Work order
Write out the line that contains "The height and" and every line after it through the end of the entries, exactly as given and with no other lines.

Stored items:
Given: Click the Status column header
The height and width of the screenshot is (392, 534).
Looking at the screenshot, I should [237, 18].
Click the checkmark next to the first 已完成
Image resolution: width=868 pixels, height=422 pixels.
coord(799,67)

Solved problem
The height and width of the screenshot is (392, 534).
Looking at the screenshot, I should [237, 18].
Click the checkmark next to the first 已完成
Image resolution: width=868 pixels, height=422 pixels.
coord(799,67)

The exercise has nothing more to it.